3. «Yo estoy en medio de vosotros como el que sirve»

Y ahora la obligada pregunta: ¿qué nos dice a nosotros este aspecto de la vida de Madre Teresa? Ella nos ha recordado que la verdadera grandeza entre los hombres no se mide por el poder que uno ejerce, sino por el servicio que presta: «El que quiera llegar a ser grande entre vosotros, será vuestro servidor» (Mt 20, 26).
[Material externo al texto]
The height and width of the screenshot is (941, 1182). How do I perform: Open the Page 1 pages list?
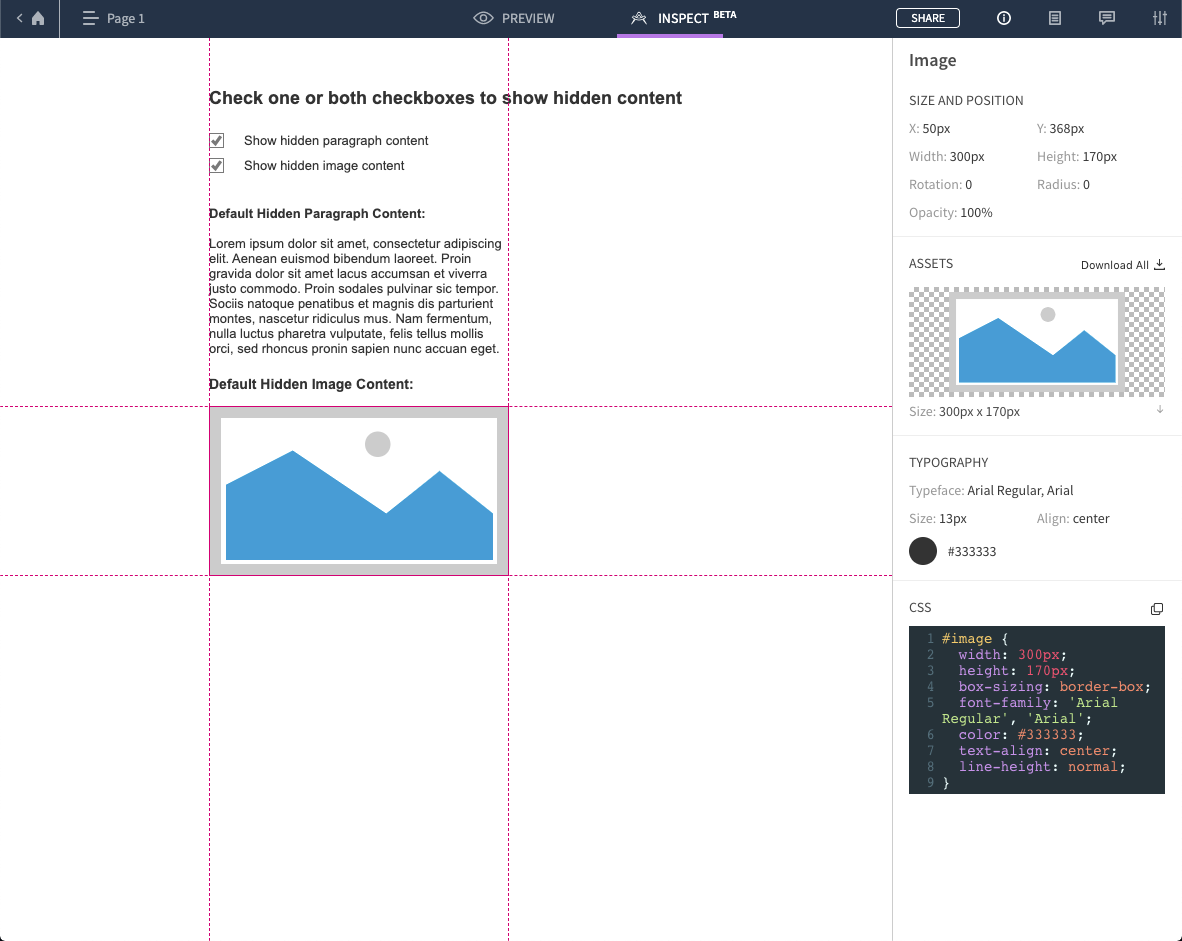click(x=114, y=18)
Ninguno está dispensado de comprometerse, en algún modo, al servicio de los pobres, pero el servicio puede adoptar formas diferentes, como múltiples y distintas son las necesidades del hombre. Pablo habla de un «servicio del Espíritu», diakonia Pneumatos (2 Co 3, 8), del cual están encargados los ministros de la nueva alianza. Pedro, en los Hechos de los Apóstoles, habla de un «servicio de la palabra» propio de los apóstoles, más importante para ellos que el servicio de las mesas (Hch 6, 4). De este servicio forma parte también el ejercicio de la autoridad y el magisterio eclesiástico. «Yo estoy en medio de vosotros como el que sirve», decía Jesús a los apóstoles (Lc 22, 27), ¿y en qué consistía este servicio suyo, más que en instruirles, corregirles y prepararles para la futura misión?
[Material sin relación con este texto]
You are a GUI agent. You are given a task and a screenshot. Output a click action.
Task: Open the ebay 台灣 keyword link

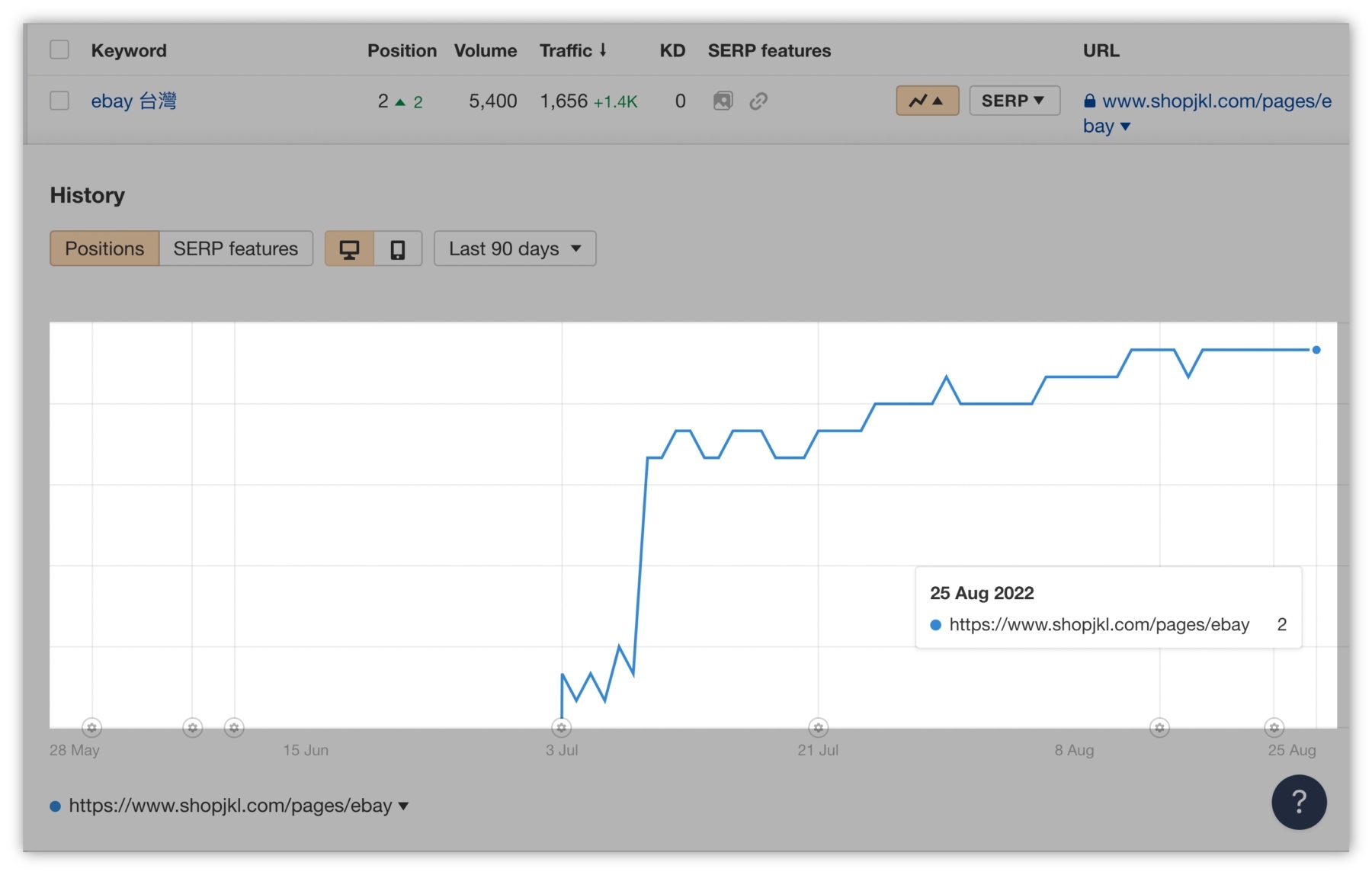tap(133, 101)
Lo que Madre Teresa recuerda a todos es que todo servicio cristiano, para ser genuino, debe estar motivado por el amor a Cristo. «En cuanto a nosotros –decía el Apóstol a los Corintios— somos vuestros siervos por Jesús» (2 Co 4, 5). Es posible también para quien trabaja en la Curia poner en práctica aquello que Madre Teresa llamaba «el Evangelio de los cinco dedos»: «A mí me lo hicisteis». Hacer todo por Jesús, ver a Jesús en quien se está llamado a servir, incluso en la práctica burocrática.
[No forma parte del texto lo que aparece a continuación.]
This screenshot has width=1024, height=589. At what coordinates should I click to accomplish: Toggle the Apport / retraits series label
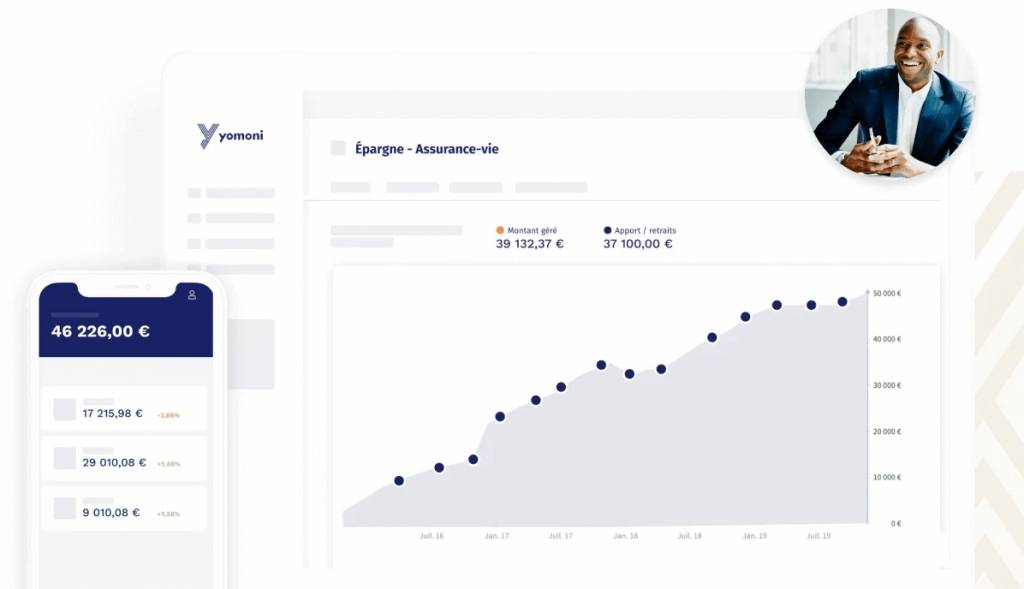(646, 230)
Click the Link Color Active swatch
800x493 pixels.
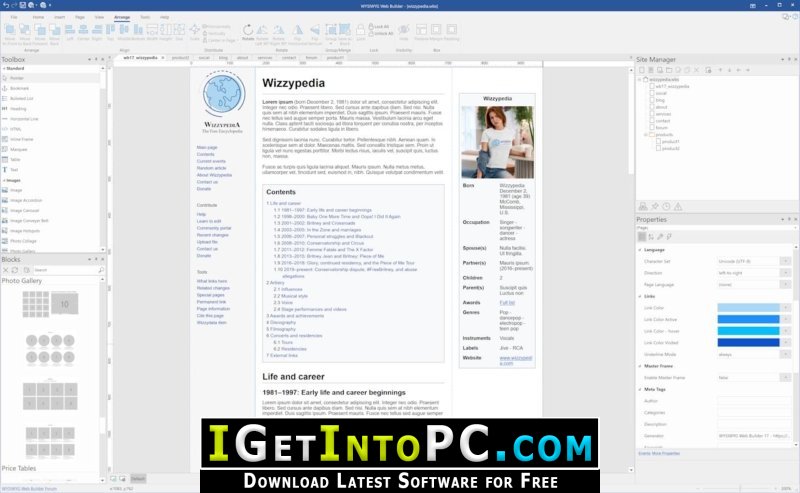[748, 319]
Pero en esta circunstancia, el Predicador de la Casa Pontificia siente la necesidad de abandonar el tono parenético del «qué se debería hacer» para adoptar en cambio el tono gozoso del reconocimiento de lo que ya es. No puedo dejar pasar la ocasión que se me ofrece de unir mi pequeñísima voz a la de toda la Iglesia. Hace veinticinco años que bajo nuestros ojos un hombre se consume en el «servicio del Espíritu». En Juan Pablo II el título Servus servorum Dei, Siervo de los siervos de Dios, introducido por San Gregorio Magno, no ha sido un título entre los demás, sino la síntesis de una vida.
También este servicio, como el de Madre Teresa, ha tenido su fuente en el amor por Jesús. Cuántas veces el Santo Padre ha repetido la frase del Evangelio que presenta el servicio pastoral de Pedro como expresión de amor por Cristo: “Simón de Juan, ¿me amas? Apacienta mis ovejas” (Jn 21, 15 ss). Señal de que esta palabra ha sido el motivo inspirador de su pontificado y el que todavía le impulsa a gastarse por la Iglesia. Madre Teresa decía frecuentemente que «el amor, para ser verdadero, debe doler» [13] y no se puede decir verdaderamente que el sufrimiento haya estado ausente, en todos estos años, de la vida del sucesor de Pedro...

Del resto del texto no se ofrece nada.